So they just used the Elgin name. 
Does the f2 help determine exact year ?


Sent from my iPhone using Tapatalk


----------



## Mercian (May 1, 2020)

RTulino said:


> Thank you, I found the additional numbers on the bottom which I hope will help. F2 Also curious if you would know back in 1939 was Elgin just a name used and who actually built it.




Hi @RTulino 

Thanks for coming back with the F2. This shows it was a bike built by Westfield, who supplied it Sears to be sold under the brand name Elgin.

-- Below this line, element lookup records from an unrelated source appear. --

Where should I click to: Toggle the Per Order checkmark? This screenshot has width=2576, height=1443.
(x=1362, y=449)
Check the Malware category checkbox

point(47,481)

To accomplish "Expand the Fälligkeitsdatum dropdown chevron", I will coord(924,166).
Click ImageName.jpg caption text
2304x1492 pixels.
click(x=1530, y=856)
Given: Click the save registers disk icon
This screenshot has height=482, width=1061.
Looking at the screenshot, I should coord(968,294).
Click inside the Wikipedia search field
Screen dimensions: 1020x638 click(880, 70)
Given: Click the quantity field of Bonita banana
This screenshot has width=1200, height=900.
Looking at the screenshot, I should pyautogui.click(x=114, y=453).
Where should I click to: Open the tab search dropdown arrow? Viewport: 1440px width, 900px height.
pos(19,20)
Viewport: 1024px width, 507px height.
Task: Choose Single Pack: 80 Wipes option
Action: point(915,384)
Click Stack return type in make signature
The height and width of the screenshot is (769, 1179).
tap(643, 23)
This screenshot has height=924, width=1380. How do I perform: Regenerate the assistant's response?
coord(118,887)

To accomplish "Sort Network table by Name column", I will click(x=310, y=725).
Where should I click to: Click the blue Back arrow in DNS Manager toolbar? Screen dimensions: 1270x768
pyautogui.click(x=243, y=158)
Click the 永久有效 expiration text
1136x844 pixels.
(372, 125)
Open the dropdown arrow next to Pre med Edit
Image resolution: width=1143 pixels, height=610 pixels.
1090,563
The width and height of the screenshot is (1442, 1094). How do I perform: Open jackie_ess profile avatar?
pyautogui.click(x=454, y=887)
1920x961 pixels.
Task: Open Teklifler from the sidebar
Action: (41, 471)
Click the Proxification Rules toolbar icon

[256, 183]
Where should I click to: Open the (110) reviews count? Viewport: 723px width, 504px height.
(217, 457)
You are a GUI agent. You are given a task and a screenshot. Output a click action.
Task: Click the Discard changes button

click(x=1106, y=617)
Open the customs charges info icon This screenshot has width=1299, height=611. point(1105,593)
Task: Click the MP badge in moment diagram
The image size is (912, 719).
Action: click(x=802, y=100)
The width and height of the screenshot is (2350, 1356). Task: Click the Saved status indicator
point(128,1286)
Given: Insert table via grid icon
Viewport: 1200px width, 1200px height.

As Rustjunkie said, at various times Sears used different manufacturers to produce their Elgin bikes. In the 1930's, Westfield, right at the beginning of the 40's Murray, and postwar Monark. There were overlaps between the manufacturers too as stock sold out and was renewed.

So, D12990 and F2. F2 is the code for the frame manufcturing date, F is 1939, and 2 is February. When the frame was built up into a bike, it received it's serial number, D12990. This is also early 1939 (I see I said late 1939 in my post above, I must have been asleep, sorry!).

So the bike is February to March 1939 made.

(And we'd all like to see pictures if you get the chance).

Best Regards,

Adrian


----------



## RTulino (May 1, 2020)

Wow that’s awesome,I didn’t think I would get all that info. Thank you very much. I will get you pics too. 


Sent from my iPhone using Tapatalk


----------



## rustjunkie (May 1, 2020)

i had a 1939 monark built elgin, i think @bikewhorder has a 1930s monark built oriole, and there are 1930s murray built elgins a-plenty


----------



## RTulino (May 1, 2020)

How’s the value on these, not that I’m selling but just curious. 


Sent from my iPhone using Tapatalk


----------



## Freqman1 (May 1, 2020)

RTulino said:


> How’s the value on these, not that I’m selling but just curious.
> 
> 
> Sent from my iPhone using Tapatalk



"I have a red Ford. What's it worth?" Without some good pics who knows. Boys?, girls?, deluxe? condition? a lot of variables affect value. Post some pics and then we can answer some questions. V/r Shawn


----------



## RTulino (May 1, 2020)

Understood !
Thanks again 


Sent from my iPhone using Tapatalk


----------



## Rivnut (May 1, 2020)

"I have a red Ford" hilarious but so apropos.


----------



## Archie Sturmer (May 1, 2020)

My sister had a red  by Mustang, (Ford would not put their own name on it); the red acrylic paint faded to orange. She took it to be repainted again and when she went to pick it up •••

it was repainted ••• Orange!


----------



## Freqman1 (May 2, 2020)

Archie Sturmer said:


> My sister had a red  by Mustang, (Ford would not put their own name on it); the red acrylic paint faded to orange. She took it to be repainted again and when she went to pick it up •••
> 
> it was repainted ••• Orange!



How much are orange ones worth?


----------